*What to work on*:
The answer must consist only of the lines from the line with "Select the Green Force row in the client list" to the line with "The image size is (739, 520).", both included, exactly as they stand below.

(Stored data entries)
= = = =
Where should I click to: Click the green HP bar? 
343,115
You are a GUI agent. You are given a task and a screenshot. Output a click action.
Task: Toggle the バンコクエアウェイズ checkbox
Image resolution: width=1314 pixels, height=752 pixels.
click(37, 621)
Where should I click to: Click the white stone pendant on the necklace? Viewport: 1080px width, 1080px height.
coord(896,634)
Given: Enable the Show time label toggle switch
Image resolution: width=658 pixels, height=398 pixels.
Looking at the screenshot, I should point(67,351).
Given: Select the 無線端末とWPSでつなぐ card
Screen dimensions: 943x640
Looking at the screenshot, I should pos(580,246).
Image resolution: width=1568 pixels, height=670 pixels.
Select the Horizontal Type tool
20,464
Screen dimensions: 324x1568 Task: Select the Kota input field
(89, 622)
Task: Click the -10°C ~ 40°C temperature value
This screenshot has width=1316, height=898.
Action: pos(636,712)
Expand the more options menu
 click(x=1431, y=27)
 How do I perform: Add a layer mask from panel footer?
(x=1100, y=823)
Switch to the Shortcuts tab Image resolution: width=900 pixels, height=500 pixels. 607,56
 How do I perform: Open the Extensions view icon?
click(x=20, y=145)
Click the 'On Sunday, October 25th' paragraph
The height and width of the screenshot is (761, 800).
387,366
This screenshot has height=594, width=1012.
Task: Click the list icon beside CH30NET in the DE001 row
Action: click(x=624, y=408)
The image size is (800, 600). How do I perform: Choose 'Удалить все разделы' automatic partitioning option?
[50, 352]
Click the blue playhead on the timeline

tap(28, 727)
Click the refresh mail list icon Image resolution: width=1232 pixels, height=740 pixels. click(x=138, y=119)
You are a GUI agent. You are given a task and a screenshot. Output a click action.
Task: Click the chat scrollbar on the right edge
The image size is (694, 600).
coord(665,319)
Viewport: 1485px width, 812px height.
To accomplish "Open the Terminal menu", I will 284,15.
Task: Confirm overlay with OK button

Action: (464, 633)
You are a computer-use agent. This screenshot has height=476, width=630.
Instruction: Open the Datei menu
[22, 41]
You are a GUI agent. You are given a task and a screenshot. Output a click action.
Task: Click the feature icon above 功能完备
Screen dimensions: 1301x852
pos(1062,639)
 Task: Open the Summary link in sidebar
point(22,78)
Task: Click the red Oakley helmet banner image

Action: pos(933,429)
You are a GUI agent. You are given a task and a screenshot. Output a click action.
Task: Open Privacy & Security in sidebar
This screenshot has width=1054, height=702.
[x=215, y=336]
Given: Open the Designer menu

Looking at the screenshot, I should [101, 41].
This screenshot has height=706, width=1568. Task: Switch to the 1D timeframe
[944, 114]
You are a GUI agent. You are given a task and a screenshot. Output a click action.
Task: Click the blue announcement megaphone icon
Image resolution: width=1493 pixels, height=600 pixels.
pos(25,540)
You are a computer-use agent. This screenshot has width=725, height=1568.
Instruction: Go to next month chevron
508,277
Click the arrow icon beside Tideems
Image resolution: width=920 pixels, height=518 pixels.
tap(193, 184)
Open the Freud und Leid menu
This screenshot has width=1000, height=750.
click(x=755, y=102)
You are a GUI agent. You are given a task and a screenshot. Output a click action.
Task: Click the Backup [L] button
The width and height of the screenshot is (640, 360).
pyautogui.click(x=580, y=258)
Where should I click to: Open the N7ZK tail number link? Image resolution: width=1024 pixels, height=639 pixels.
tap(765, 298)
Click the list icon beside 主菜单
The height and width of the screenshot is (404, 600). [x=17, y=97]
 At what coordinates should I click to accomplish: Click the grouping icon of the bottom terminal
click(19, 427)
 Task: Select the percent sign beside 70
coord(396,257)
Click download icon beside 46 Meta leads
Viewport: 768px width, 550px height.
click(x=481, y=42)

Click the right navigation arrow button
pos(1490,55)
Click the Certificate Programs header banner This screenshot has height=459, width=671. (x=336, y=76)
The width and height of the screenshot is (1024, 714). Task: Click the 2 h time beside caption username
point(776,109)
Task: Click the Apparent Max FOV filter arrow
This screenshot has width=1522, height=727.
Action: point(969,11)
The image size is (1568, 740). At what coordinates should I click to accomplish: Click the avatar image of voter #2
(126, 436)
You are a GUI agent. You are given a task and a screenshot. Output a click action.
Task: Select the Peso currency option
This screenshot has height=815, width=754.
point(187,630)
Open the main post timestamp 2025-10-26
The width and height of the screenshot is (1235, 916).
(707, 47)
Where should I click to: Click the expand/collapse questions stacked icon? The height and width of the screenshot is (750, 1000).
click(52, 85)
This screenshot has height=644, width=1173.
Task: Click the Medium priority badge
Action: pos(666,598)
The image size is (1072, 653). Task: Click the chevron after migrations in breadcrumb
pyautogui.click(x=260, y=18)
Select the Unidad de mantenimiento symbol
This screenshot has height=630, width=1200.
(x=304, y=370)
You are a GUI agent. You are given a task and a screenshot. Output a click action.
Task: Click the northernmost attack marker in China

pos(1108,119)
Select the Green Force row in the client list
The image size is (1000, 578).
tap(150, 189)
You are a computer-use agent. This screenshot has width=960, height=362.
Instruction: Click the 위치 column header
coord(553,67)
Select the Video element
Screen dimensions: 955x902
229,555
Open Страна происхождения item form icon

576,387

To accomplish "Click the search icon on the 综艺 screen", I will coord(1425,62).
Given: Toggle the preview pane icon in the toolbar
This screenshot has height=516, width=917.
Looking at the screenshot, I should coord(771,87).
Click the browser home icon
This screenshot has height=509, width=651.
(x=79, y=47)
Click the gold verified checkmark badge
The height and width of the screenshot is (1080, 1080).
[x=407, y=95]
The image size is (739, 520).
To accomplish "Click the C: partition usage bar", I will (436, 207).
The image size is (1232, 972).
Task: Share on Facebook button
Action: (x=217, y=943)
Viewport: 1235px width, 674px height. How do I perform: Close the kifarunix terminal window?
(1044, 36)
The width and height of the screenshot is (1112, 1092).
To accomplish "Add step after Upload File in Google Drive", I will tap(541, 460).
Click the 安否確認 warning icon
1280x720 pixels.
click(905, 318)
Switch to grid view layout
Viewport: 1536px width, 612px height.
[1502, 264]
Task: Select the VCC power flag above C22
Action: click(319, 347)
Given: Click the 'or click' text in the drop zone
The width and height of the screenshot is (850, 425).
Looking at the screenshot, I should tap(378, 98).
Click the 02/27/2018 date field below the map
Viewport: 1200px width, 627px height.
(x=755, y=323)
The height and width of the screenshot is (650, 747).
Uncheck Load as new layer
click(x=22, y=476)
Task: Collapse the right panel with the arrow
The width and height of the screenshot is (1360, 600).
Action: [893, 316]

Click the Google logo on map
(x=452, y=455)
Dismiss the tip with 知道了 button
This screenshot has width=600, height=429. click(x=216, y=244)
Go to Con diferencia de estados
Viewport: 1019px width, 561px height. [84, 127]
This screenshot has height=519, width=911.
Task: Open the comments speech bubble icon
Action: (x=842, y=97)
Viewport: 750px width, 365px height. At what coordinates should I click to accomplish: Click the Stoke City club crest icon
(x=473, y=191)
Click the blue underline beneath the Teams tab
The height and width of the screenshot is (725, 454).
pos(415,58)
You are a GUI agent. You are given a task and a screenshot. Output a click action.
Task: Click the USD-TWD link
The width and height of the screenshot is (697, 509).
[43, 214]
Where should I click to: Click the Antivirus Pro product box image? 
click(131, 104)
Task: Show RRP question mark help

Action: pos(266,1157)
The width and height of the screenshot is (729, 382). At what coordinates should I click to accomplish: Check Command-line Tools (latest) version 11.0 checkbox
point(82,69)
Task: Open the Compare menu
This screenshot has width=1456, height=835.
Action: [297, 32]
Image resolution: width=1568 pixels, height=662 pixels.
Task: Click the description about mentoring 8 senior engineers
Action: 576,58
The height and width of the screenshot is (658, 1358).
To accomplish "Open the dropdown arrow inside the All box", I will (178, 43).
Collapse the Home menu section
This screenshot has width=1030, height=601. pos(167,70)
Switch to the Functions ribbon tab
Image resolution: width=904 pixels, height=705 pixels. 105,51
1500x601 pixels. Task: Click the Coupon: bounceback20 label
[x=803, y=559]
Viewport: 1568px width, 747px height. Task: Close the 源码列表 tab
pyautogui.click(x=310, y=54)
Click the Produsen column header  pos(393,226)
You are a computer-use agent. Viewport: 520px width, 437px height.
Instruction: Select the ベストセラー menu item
= = = =
*Answer section*:
Select the Green Force row in the client list
The image size is (1000, 578).
tap(150, 189)
You are a computer-use agent. This screenshot has width=960, height=362.
Instruction: Click the 위치 column header
coord(553,67)
Select the Video element
Screen dimensions: 955x902
229,555
Open Страна происхождения item form icon

576,387

To accomplish "Click the search icon on the 综艺 screen", I will coord(1425,62).
Given: Toggle the preview pane icon in the toolbar
This screenshot has height=516, width=917.
Looking at the screenshot, I should coord(771,87).
Click the browser home icon
This screenshot has height=509, width=651.
(x=79, y=47)
Click the gold verified checkmark badge
The height and width of the screenshot is (1080, 1080).
[x=407, y=95]
The image size is (739, 520).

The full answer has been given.